I pick my materials depending on what degree of curvature needed.  For single radius bend, like hood of hotrod, or hatch on aircraft, I prefer aluminum.  I bought a big roll of bare roof flashing aluminum, a five buck roll that has lasted a decade so far.  For compound curves I love to carve wood.  I have intentions of building a decent vacu-forming machine (bought a cheap little surplus vacuum pump.

For rods, I find brass rods from K & S available in lots of sizes.  I also use styrene rod but those are somewhat limited in sizes.

For smaller parts I have carved wood masters and made silicone molds for urethane resin casting, especially if I need many duplicates of parts- works fine for wheels and tires.

 

Don Stauffer in Minnesota

  • Member since
    October 2019
  • From: New Braunfels, Texas
Shaping Parts-All Media
Posted by Tanker-Builder on Saturday, December 12, 2020 10:11 AM

Here's one I have mentioned only once and that was a long time ago.

        Say you are thinking about these things, P.E., a Paper Model, A Wood Model or something with a lot of flat thin metal components! And Yes! Plastic too ( Scratch Built!).

        There's something we need to know as well as Gluing, Painting and Modifying as well. It's shaping basic components into the parts we need to finish the parts or details.

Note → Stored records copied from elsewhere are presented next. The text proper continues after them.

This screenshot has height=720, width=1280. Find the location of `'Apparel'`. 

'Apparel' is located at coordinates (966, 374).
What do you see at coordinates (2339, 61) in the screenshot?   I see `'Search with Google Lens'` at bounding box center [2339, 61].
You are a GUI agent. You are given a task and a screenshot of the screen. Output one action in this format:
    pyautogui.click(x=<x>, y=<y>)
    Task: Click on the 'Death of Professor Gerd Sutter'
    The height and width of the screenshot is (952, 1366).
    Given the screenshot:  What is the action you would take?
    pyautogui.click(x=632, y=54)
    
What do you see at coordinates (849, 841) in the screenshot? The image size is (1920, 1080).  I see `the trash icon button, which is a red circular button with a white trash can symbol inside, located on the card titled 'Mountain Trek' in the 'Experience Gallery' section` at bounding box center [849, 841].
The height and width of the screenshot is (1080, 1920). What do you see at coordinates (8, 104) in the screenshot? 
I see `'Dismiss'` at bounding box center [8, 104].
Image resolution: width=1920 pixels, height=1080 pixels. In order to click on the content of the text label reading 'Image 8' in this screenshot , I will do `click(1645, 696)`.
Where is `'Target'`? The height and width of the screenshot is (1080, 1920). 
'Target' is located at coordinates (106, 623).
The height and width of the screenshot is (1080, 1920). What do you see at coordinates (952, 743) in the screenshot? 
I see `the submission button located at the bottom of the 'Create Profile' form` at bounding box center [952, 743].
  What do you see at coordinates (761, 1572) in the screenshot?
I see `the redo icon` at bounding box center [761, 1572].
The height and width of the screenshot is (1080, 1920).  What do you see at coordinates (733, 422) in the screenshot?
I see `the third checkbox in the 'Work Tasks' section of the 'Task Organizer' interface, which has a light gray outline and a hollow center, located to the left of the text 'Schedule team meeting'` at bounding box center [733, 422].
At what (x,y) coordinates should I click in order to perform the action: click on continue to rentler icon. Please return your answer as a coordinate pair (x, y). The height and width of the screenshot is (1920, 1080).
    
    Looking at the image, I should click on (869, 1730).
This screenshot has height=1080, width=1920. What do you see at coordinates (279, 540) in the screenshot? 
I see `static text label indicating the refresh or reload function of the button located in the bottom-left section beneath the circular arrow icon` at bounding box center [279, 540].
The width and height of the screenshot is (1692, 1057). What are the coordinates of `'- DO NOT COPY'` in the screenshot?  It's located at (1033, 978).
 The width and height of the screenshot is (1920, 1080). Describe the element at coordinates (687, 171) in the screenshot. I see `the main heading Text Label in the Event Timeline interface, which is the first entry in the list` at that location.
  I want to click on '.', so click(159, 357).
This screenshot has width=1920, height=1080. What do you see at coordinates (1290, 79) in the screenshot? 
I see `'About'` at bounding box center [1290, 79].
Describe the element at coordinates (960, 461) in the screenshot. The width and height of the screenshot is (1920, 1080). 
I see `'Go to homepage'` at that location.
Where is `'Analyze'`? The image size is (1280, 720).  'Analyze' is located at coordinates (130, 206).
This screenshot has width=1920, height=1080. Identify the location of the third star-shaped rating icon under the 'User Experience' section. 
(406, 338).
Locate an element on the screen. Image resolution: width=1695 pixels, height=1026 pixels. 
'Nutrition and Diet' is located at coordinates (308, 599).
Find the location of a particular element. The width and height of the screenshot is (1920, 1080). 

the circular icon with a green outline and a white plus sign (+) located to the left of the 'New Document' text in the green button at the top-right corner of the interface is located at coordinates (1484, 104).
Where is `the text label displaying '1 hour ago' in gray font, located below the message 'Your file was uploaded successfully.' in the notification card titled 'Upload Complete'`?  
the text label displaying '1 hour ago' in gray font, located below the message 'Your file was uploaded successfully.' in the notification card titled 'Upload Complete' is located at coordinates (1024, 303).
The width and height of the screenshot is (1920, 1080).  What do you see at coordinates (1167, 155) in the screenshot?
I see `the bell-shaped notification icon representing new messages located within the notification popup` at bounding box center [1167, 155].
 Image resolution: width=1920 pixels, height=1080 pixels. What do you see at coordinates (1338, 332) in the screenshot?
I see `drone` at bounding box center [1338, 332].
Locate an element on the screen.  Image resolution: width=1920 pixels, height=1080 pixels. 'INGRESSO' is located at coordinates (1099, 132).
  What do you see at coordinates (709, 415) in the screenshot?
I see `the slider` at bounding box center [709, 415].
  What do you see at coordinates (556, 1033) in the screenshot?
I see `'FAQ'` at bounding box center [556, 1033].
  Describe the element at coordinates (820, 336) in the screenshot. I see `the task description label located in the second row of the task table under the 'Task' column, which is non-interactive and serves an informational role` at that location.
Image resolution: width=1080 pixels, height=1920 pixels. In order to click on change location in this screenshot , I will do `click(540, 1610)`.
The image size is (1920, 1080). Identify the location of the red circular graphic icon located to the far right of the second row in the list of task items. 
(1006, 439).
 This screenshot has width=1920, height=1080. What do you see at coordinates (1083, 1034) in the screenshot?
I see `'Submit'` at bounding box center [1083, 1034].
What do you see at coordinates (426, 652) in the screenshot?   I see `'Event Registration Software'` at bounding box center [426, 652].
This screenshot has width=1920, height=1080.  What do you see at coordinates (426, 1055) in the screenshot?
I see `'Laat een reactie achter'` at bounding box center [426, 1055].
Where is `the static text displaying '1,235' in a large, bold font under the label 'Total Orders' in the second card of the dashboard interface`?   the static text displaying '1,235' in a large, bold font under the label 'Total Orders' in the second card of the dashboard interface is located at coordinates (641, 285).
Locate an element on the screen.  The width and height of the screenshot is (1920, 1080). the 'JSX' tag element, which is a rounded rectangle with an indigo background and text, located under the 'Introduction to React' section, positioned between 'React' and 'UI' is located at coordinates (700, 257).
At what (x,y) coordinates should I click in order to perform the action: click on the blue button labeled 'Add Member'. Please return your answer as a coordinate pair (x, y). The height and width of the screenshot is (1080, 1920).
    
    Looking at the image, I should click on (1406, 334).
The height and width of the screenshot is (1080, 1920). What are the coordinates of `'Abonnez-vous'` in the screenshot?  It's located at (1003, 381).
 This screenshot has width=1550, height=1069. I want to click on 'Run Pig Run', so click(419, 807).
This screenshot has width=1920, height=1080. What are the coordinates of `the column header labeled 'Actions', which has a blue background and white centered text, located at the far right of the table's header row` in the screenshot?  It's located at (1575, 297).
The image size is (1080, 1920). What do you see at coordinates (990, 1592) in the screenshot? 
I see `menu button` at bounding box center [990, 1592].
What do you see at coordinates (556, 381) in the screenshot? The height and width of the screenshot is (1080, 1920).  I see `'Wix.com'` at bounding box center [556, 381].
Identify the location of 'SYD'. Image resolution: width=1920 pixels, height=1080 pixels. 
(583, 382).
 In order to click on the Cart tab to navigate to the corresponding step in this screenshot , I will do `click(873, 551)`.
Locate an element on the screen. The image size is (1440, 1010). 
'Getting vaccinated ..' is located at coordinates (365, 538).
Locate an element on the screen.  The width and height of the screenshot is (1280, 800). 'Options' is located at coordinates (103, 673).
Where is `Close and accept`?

The process is simpler than you think. In wood it works well if you wet the wood , shape it on a jig, then let it dry. It will take shape as it dries and make your work easier. Never think for a moment you just do this and it's done. You still have to make the part fit.

     When you shape there's methods you can use that have been used for many centuries for just that. Rolling ( using a Dull side of a knife or the edge of a ruler) Curving like a bowl or dome. This on takes another idea that works. With wood and paper it's the same in many ways. In Wood, heat is used too ( Mainly Steam). With paper it's a very fine mist on the paper. Then a craft sponge and a Spoon or other Device to press the damp paper into for shaping, and time to dry.

       This assumes that you have taken art classes in basic grade school and know what a Cone , Cube, and Sphere and Folds are! These are the mostly needed shapes you deal with.

      Always keep a tool for creasing the paper ON the line as drawn. Nope, not next to the line. But, Right on it. This is important for hiding the printed lines on a paper model and making sure metal or plastic parts fit well! Make Sure this tool can crease sharply WITHOUT cutting through the paper or thin plastic. With thin plastic it helps if the plastic is done with multiple sweeps of the tool.